▸ **WORK REQUIRED**: Retype the stretch of the Robi Walters article from "When exhibiting, London-based" through "the East Coast." word for word.

▸ **SOURCE**:
++++++
When exhibiting, London-based artist Robi Walters carefully curates his intricate, hand-cut, kaleidoscopic works to fit whichever gallery space he’s showing in.
His latest exhibit, then, presented a special challenge. From February 28 to May 25, Walters’ “You’ll Know When You Get There” displays in a virtual gallery operated by the Aston Martin Residences in Miami, Florida. Walters briefly visited the 66-story tower early in its construction, but to this day he still hasn’t stepped inside the bright, minimal exhibition space the virtual gallery re-creates. In fact, the physical gallery—on the 52nd floor—won’t be open to visitors until Aston Martin Residences is finished at the end of 2022, at which point the development will become the tallest residential-only building on the East Coast.
“In my work I use sacred geometries, which harmonize the electromagnetic vibrations in the space,” Walters says. “For this exhibition, I really wanted to bring color and spirit into a digital space, and a neutral space, which isn’t easy to do.”
But Walters was eager to meet the moment. “You’ll Know When You Get There” is just the latest in a line of fruitful collaborations between the mixed media artist and the storied British carmaker he’s admired since he was a boy. While working as Aston Martin’s artist-in-residence in 2019, Walters rendered the brand’s winged logo out of unused leather scraps from the company’s factory and headquarters in Warwickshire. Two years later, he made a similar piece depicting the 007 logo to celebrate the 60th anniversary of the release of the first James Bond film.
“What’s that they say? ‘Be careful meeting your heroes’?” Walters asks. “But you know, I’ve had such an incredible experience with Aston Martin. Seeing the factory, their designs and future plans, I really felt aligned with what they were doing. It really drew out the best in my work.”
A clear point of resonance: Aston Martin builds its vehicles by hand, and Walters hand-cuts and manually measures all his work. First, he solicits old greeting cards from friends and family, painting over the originals to both create color variance and grant the senders some degree of anonymity. (“Objects have memory,” he says. “They’ve been shared by humans with affection, even when you can’t see it.”) Then, he’ll hand-cut the cards into the feather-like petals that have become a mainstay of his art. He estimates that a four-foot-square work uses somewhere between 8,500 and 9,000 petals.
++++++
▸ **MATERIAL**:

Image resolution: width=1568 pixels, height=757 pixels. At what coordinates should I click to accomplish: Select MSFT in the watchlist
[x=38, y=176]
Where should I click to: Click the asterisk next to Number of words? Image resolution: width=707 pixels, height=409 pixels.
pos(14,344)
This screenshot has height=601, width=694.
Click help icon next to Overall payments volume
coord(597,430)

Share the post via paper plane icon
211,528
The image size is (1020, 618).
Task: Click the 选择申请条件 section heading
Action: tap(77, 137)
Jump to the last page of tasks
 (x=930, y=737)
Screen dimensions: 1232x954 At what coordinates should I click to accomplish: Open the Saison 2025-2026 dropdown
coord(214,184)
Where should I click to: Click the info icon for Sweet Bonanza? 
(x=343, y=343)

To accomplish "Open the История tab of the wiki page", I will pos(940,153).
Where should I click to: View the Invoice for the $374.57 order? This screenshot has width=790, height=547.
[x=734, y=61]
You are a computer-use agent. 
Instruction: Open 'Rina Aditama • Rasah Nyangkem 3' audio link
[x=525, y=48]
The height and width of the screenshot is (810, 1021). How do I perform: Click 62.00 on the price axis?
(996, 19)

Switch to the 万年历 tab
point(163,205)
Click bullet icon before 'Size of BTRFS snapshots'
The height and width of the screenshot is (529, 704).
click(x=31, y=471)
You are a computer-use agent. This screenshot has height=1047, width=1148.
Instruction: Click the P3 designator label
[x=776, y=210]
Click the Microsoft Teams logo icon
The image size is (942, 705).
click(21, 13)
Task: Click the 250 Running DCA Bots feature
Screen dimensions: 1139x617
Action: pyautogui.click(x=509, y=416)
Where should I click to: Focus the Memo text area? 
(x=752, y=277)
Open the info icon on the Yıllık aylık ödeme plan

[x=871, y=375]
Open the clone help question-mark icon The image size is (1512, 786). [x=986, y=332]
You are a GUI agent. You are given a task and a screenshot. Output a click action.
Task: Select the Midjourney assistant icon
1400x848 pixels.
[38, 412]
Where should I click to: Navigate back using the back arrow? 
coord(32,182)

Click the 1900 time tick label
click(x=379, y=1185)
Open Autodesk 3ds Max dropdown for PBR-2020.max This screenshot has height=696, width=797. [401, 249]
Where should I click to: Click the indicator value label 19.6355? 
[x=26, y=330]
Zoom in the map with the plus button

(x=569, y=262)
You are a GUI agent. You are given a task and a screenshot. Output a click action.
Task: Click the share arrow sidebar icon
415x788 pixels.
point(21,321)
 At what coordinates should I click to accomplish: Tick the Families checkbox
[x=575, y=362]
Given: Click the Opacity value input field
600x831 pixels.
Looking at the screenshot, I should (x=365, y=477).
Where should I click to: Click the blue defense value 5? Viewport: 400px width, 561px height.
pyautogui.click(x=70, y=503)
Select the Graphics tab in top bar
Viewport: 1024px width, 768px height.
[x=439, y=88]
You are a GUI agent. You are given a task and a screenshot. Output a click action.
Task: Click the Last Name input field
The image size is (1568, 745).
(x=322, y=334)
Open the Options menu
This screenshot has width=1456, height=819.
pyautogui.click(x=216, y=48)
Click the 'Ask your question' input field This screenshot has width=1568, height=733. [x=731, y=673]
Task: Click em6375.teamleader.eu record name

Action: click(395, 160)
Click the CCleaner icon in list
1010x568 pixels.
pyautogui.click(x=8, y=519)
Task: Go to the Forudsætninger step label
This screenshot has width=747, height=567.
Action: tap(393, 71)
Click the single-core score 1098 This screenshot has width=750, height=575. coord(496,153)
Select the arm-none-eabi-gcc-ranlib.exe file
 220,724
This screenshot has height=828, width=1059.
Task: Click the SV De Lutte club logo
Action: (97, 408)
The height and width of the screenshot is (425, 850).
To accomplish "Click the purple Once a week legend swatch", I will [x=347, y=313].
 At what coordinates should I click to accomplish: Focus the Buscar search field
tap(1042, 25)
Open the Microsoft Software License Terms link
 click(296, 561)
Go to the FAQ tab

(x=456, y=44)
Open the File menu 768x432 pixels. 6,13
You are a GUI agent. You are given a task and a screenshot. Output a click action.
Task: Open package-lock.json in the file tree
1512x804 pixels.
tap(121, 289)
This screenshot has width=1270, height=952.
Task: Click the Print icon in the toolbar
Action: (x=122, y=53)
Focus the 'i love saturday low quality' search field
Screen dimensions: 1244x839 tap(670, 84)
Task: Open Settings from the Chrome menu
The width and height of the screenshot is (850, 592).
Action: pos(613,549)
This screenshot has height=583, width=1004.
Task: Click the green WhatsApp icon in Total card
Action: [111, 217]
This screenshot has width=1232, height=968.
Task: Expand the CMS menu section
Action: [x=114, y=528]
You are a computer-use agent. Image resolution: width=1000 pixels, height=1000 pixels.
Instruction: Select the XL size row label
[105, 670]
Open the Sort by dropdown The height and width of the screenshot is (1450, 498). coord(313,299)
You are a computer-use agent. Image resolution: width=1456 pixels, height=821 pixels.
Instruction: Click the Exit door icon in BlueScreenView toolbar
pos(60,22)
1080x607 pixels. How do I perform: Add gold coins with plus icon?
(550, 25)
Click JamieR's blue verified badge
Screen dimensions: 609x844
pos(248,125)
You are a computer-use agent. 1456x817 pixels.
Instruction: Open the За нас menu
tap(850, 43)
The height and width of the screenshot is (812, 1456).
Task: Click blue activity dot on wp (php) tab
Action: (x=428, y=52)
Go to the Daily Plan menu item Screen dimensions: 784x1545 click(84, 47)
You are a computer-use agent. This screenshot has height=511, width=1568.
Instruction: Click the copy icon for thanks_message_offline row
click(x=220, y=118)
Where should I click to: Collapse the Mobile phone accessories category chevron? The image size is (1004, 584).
++++++
▸ **COMPLETED TASK**:
When exhibiting, London-based artist Robi Walters carefully curates his intricate, hand-cut, kaleidoscopic works to fit whichever gallery space he’s showing in.
His latest exhibit, then, presented a special challenge. From February 28 to May 25, Walters’ “You’ll Know When You Get There” displays in a virtual gallery operated by the Aston Martin Residences in Miami, Florida. Walters briefly visited the 66-story tower early in its construction, but to this day he still hasn’t stepped inside the bright, minimal exhibition space the virtual gallery re-creates. In fact, the physical gallery—on the 52nd floor—won’t be open to visitors until Aston Martin Residences is finished at the end of 2022, at which point the development will become the tallest residential-only building on the East Coast.